Review of Ahab's Return by Jeffrey Ford


The tsunami of fiction—long tale to long tail—on the market today is staggering, and with it come ever more inventive attempts at being original. One area rich for mining is the usage of popular characters of the past. Sherlock Holmes, Frankenstein, James Bond, Jane Eyre—these and others are finding second, third, and fourth lives under the guiding hand of new authors. Hit or miss, undoubtedly there is some grave-turning happening. While first flush may make the reader believe Jeffrey Ford has caused Herman Melville to take a turn or two, deeper examination reveals his 2018 Ahab’s Return: or, The Last Voyage has legs of its own to stand on (har har—har?), and is certainly worth looking deeper into.

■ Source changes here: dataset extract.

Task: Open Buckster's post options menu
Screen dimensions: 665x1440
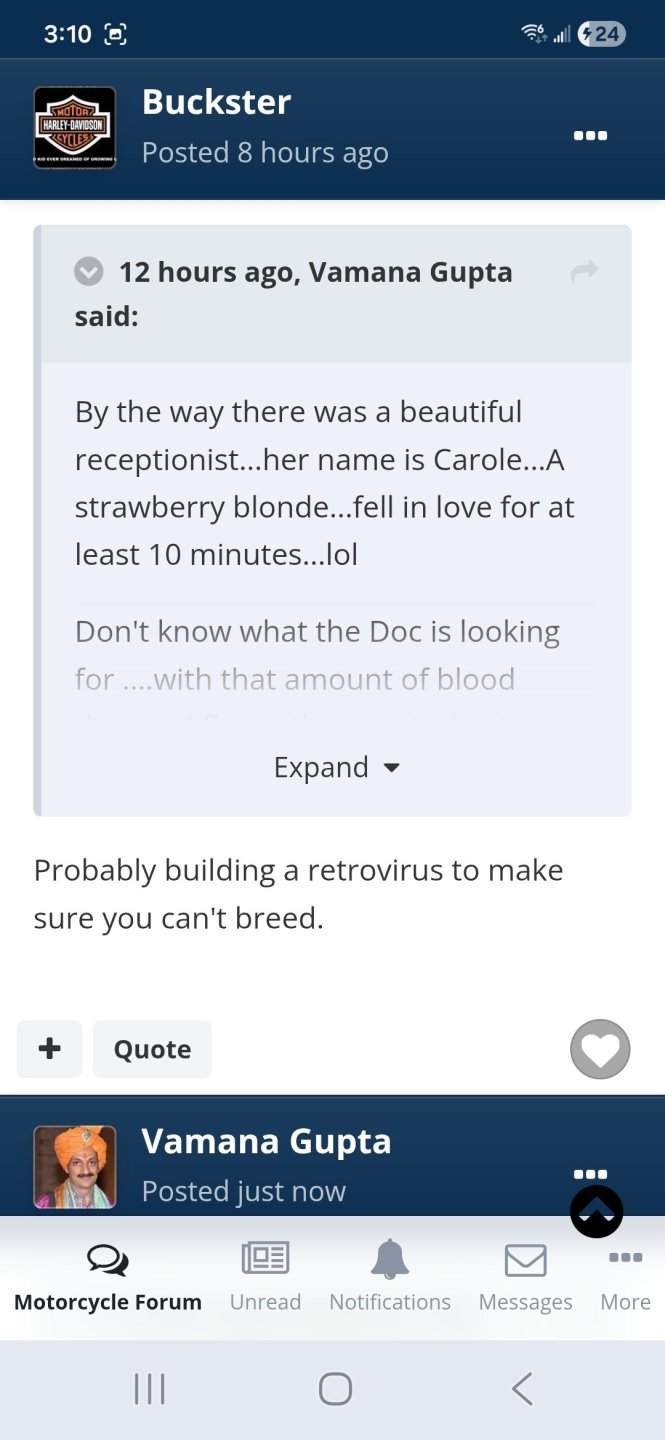Action: pos(590,135)
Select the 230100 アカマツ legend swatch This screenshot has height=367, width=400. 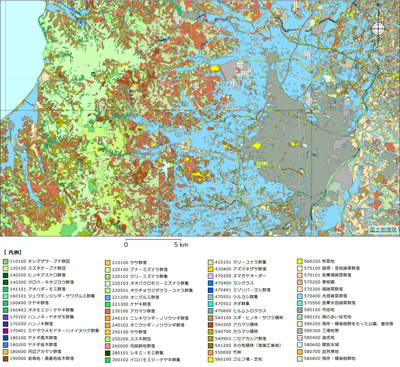click(108, 311)
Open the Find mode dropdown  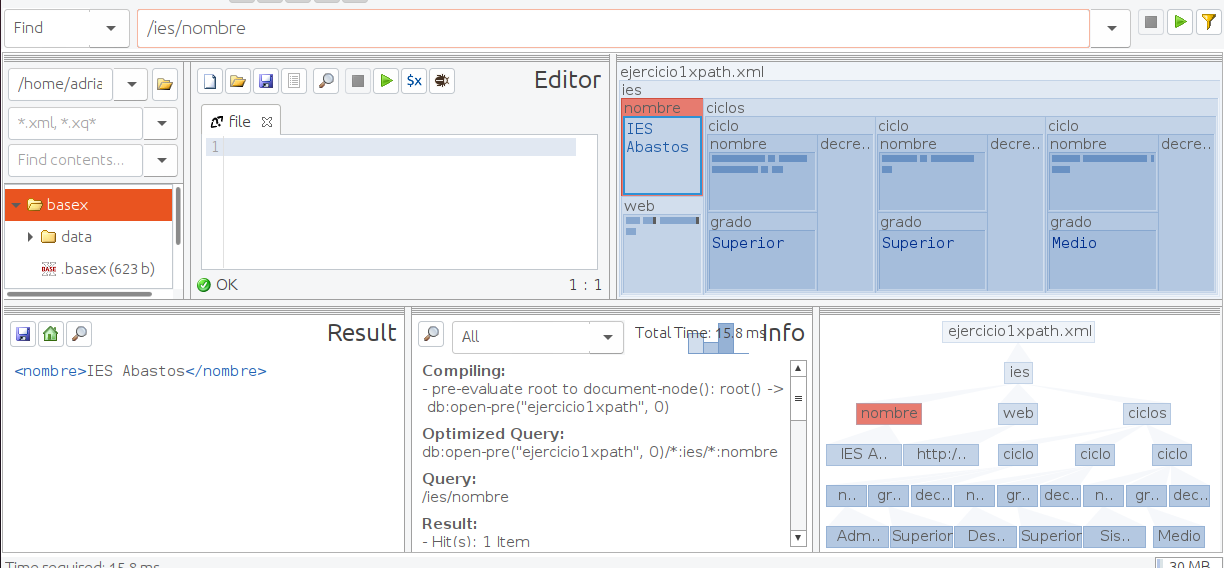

George Harrow is an early pulp writer living in New York City in 1853. The oddest of visitors showing up at his tabloid’s offices one day, the one and only Captain Ahab complete with whalebone leg comes clumping through the door. Ishmael a former copy editor for the tabloid, Harrow immediately recognizes the haggard sea captain from the novel, and sets to questioning him how he survived the white whale. Ahab spinning his tale, Harrow’s editor recognizes fictional gold when he hears it, and gives Harrow a stipend to help the returned captain find his wife and son on the condition Ahab allow Harrow to turn his recollections into stories for the tabloid. The search and stories going smoothly, things take a turn, however, when the unlikely pair learn that Ahab’s son is in the clutches of a street gang known for peddling opium, beatings, and outright murder. The plot, as they say, thickens as the gang’s nefarious leader comes into the light.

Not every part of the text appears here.